Doin’ the Right Thing Isn’t Always Easy

So, here’s a case of doing the right thing. With a bit of a twist.

On CNN today, I found a story about a pair of young California burglars (age 19 and younger) who broke into a building and stole 50 blank CDs – or so they thought. When they began putting the CDs into their computer, they discovered some were filled with pornographic images of children.

Think about it. They stole property. They broke into a building. They discovered what they stole was illegal. Oh, my. What to do? What to do?

The easy choice? Trash the CDs and tell no one, hoping that the man whose stuff you stole would never report the theft to police because of what was taken (he did file a report, by the way).

The decidedly difficult choice? Ah, to suck it up and report the man’s penchant for child pornography, knowing that you’d pretty much have to come clean about how you managed to have the stuff in your hot little hands.

What would you do? (And you can’t choose the choice of not stealing the CDs in the first place.) That’s a tough situation. I’m happy to say that the boys reported the theft and the pornography. So police subsequently raided the man’s home, confiscating three computers, three laptops, and several external hard drives, and finding thousands of pictures and movies on the stolen CDs. Apparently the man had been downloading indecent images of children since 2004.

Pornography is reprehensible enough, but the real crux of this story becomes the two kids who had to make a pretty hard choice about what to do in that situation. Did their coming clean and reporting a much more serious situation mitigate the fact that they stole property? What do you do in a case like this? Do you overlook the less serious crime and focus on the more serious one? Do you prosecute both of the equally? Wow. What a choice. I think maybe the way it’s handled will make the difference in two kids who are either strengthened or weakened in their ethical and moral codes of honor.

There’s a 2007 movie called 3:10 to Yuma, starring Russell Crowe as an outlaw – an intelligent, likeable outlaw. When I read this story of these two boys this morning, this movie popped right back into my head. It’s an interesting psychological exploration of ethics, motivation, and honor. I encourage you to watch it.

These two kids remind me a lot of Crowe’s character. The man’s an outlaw. He robs, he kills, he’s altogether a bad guy. But he’s a gentleman, too, and he honors his own code. We see shades of decency radiate from him in sharp contrast to the men who follow him and call him leader. Most of the movie explores how the good guys (one a hard-working rancher) navigate him to the railroad depot, where they will put him in the jail car on the 3:10 to Yuma. Crowe’s gang is in hot pursuit to free him, of course. In the end, he forges a bond with the rancher and orchestrates the rancher’s redemption – perhaps along with his own (but that’s up to the viewer to decide).

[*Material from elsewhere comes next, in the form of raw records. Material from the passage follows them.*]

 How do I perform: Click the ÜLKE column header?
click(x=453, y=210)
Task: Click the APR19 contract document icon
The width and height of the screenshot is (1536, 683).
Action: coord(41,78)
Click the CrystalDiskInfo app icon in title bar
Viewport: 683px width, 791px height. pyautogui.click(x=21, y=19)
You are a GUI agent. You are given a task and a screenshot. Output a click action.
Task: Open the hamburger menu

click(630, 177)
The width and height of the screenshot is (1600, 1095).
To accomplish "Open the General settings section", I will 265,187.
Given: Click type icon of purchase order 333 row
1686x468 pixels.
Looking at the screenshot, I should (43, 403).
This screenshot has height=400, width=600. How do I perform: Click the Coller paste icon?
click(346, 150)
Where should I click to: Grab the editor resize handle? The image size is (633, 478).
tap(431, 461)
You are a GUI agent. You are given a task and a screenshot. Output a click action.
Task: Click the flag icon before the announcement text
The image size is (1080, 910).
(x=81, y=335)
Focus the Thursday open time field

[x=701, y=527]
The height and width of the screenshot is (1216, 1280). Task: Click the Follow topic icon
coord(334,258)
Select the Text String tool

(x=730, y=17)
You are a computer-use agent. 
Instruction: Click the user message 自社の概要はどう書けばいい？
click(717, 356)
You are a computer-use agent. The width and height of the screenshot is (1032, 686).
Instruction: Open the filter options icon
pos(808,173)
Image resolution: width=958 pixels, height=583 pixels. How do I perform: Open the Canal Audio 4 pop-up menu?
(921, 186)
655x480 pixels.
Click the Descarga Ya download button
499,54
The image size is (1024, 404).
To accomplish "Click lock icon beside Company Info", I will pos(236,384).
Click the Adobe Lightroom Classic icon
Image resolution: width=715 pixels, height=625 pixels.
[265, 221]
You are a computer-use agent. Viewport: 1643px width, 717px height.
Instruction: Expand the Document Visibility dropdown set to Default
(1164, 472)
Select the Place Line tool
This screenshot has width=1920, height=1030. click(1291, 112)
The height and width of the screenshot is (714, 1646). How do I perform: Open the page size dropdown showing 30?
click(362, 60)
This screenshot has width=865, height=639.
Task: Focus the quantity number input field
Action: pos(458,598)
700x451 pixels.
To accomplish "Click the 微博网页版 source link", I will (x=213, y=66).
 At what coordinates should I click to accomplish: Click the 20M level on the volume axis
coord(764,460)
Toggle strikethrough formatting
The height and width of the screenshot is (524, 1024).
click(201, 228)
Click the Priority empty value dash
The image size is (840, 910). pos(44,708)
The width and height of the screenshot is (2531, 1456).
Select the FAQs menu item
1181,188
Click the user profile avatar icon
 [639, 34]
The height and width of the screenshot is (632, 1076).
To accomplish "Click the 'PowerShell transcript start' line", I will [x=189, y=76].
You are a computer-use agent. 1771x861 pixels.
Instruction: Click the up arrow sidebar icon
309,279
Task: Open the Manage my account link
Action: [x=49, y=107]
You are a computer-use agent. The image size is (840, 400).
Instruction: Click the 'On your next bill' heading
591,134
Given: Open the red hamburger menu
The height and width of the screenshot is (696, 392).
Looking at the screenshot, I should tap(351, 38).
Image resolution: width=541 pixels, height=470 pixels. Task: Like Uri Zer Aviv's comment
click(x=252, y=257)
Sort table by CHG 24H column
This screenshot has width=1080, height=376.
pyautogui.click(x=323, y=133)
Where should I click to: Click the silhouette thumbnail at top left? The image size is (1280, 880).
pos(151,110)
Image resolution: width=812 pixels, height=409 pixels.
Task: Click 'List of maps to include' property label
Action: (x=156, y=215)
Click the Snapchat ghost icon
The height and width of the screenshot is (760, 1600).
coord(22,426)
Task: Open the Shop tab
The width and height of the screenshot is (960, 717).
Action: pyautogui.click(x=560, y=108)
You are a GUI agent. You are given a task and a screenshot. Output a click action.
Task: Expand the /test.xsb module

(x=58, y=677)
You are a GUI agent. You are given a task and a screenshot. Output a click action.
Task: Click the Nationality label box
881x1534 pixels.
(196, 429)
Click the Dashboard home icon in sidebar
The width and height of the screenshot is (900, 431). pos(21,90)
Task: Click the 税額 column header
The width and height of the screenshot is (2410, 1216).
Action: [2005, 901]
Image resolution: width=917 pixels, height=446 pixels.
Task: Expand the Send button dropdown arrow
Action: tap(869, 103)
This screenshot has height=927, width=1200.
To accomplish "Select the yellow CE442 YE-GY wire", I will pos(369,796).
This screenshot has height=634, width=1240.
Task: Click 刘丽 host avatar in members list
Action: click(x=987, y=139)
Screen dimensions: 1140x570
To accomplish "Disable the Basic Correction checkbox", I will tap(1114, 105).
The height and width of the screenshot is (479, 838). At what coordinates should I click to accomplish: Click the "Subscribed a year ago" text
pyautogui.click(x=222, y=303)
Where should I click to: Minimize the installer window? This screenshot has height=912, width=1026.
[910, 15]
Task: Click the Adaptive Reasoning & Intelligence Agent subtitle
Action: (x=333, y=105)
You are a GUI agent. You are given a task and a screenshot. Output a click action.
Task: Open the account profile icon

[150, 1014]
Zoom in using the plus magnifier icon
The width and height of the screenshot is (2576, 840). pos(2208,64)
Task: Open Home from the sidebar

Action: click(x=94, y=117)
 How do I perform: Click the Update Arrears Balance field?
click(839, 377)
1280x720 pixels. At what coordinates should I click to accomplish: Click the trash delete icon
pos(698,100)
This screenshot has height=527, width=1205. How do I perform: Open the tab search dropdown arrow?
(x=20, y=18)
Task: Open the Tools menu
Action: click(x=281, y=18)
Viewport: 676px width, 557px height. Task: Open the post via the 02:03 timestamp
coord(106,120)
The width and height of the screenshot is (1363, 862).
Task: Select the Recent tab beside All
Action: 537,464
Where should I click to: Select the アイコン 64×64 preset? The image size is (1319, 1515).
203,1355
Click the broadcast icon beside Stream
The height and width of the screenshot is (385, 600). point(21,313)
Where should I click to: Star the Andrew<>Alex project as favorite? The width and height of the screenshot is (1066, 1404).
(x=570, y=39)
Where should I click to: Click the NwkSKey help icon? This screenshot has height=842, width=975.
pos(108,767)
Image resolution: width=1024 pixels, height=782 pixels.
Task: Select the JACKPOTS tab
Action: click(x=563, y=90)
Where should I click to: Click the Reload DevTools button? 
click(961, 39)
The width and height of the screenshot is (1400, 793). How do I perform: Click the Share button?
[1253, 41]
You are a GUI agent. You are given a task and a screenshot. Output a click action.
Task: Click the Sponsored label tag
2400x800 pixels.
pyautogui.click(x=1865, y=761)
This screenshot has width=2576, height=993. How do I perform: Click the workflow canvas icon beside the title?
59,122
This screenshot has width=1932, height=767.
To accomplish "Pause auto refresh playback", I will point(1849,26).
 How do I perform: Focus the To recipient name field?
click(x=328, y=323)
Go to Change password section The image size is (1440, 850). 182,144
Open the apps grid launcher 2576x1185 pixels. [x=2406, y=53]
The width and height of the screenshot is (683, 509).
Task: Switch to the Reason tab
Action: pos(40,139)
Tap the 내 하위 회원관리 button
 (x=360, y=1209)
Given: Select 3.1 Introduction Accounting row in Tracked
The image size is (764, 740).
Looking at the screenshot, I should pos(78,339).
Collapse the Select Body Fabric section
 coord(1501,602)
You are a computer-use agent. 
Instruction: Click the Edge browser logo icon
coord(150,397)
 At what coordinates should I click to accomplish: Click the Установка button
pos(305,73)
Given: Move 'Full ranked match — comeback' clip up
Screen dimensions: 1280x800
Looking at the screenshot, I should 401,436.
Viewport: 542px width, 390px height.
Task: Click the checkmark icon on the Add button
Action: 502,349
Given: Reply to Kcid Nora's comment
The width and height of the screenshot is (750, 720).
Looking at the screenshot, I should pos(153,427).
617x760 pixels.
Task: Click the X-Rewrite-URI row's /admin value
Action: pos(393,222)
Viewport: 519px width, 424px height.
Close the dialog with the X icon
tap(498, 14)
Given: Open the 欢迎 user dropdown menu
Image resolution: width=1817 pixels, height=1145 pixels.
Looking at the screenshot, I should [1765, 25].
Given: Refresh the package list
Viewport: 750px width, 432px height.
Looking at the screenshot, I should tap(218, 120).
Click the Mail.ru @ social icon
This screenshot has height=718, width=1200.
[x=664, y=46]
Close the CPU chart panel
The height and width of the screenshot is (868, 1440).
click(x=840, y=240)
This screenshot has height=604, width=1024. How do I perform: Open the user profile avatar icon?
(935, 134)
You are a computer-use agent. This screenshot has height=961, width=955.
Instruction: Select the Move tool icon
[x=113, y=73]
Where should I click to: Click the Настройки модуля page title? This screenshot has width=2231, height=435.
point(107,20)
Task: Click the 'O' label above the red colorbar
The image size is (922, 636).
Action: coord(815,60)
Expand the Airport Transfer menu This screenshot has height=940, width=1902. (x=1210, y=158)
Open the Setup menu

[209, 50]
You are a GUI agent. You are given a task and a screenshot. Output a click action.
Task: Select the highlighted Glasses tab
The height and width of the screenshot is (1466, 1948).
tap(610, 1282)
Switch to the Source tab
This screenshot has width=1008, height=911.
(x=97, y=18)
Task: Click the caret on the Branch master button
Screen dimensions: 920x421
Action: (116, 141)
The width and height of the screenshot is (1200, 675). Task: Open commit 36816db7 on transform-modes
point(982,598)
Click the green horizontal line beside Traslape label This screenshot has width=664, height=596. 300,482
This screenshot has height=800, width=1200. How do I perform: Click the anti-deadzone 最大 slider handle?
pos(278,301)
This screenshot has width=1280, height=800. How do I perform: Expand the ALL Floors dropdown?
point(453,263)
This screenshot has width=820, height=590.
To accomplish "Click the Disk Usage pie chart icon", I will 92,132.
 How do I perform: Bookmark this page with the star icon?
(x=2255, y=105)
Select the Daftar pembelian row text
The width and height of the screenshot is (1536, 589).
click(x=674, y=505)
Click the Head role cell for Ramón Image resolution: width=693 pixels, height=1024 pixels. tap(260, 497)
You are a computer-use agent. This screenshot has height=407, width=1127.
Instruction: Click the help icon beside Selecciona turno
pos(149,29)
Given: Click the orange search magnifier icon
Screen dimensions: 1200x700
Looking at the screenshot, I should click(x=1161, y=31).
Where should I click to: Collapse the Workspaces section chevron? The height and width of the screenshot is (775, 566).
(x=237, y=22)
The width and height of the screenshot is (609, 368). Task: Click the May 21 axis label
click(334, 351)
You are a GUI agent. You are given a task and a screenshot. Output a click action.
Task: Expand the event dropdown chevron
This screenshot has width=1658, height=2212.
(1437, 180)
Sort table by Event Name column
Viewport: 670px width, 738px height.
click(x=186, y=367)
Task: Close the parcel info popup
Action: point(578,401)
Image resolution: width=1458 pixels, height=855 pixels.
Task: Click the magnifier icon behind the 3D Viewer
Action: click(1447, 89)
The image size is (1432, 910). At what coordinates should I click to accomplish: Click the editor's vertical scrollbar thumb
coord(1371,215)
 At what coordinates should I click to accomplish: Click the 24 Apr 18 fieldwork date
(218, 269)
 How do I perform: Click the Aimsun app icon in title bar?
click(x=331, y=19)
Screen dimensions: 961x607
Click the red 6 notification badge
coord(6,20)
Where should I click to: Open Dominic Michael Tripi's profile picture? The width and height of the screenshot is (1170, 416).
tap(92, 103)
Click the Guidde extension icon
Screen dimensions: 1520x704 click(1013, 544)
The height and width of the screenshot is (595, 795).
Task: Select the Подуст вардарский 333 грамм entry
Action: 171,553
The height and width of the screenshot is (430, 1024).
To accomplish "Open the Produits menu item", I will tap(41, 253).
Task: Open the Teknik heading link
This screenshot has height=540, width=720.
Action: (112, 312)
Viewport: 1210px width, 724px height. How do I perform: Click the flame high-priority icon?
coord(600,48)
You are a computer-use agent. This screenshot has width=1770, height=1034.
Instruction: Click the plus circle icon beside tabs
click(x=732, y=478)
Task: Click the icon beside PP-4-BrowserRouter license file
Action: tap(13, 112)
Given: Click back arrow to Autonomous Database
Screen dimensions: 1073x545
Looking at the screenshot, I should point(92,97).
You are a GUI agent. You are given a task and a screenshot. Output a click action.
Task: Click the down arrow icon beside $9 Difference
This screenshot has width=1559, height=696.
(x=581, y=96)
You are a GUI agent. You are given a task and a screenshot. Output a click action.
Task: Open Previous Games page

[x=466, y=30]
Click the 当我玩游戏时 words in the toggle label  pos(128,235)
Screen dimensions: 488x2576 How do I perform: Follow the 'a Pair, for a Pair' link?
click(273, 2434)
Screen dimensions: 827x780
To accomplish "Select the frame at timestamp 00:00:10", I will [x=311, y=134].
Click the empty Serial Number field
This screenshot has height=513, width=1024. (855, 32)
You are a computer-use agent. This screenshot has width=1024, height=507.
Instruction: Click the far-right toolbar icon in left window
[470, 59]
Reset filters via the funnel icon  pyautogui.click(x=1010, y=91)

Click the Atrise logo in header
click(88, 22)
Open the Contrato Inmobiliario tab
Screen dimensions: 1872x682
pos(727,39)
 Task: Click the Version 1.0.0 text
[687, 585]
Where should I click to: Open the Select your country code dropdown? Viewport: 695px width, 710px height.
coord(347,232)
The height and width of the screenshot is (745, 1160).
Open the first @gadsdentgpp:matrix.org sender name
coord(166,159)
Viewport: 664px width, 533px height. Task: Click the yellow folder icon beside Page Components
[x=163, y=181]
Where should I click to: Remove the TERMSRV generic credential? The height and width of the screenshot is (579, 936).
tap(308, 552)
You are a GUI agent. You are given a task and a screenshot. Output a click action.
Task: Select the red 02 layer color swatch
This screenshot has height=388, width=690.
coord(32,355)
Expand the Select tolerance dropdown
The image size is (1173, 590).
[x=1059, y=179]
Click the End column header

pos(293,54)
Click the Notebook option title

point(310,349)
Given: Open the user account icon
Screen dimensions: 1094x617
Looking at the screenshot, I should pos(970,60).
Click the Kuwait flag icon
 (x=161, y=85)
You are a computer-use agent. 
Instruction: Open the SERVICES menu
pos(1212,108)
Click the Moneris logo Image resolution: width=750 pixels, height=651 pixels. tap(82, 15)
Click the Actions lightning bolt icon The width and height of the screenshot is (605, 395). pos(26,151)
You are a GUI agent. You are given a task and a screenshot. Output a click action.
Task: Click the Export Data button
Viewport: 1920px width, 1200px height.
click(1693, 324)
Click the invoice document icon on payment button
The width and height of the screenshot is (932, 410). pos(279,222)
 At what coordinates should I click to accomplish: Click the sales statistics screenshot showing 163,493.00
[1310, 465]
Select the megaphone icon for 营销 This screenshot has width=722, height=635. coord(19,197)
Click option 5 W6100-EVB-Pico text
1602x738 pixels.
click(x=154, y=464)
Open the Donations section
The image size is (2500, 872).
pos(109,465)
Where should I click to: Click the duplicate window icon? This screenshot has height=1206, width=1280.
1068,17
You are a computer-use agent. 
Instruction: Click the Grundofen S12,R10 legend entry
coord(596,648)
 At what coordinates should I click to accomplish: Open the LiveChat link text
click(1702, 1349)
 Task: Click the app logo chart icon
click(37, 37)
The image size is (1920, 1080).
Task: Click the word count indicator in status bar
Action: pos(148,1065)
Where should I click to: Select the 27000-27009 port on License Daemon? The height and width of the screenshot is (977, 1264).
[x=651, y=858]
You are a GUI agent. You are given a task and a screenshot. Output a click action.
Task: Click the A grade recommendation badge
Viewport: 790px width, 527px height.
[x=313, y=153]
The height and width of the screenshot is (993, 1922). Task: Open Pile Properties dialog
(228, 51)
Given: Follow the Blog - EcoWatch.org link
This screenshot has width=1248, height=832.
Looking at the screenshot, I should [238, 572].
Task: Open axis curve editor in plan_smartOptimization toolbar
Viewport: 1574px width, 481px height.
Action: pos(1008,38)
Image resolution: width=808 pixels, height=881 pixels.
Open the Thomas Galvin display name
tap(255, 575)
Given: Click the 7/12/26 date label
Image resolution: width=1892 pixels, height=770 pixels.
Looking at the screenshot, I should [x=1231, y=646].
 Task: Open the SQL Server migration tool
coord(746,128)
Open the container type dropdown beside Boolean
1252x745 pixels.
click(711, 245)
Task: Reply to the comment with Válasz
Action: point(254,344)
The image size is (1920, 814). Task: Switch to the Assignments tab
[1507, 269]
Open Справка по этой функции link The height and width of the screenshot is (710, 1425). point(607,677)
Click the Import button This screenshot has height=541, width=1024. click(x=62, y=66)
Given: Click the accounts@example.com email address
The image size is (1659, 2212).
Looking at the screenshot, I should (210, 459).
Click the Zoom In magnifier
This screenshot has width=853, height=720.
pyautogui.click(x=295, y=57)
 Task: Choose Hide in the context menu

Watch it. Track the progression of Crowe’s deep-seated and very personal code of ethics. My mind’s still puzzling over the effect Crowe’s actions at various times have on the rancher’s son. It’s fascinating.

And that brings me back to these two boys. Not that they’re villainous outlaws, but they have the same kind of situational ethics at play here. And where they go with what’s happened will shape their lives from here. My hope is that they grow from this experience and realize that sometimes there’s deep learning in mistakes. It makes you stronger and steels your backbone. It gives you ethics and morals and integrity and a sense of honor that can become unbreakable. I wish that for them.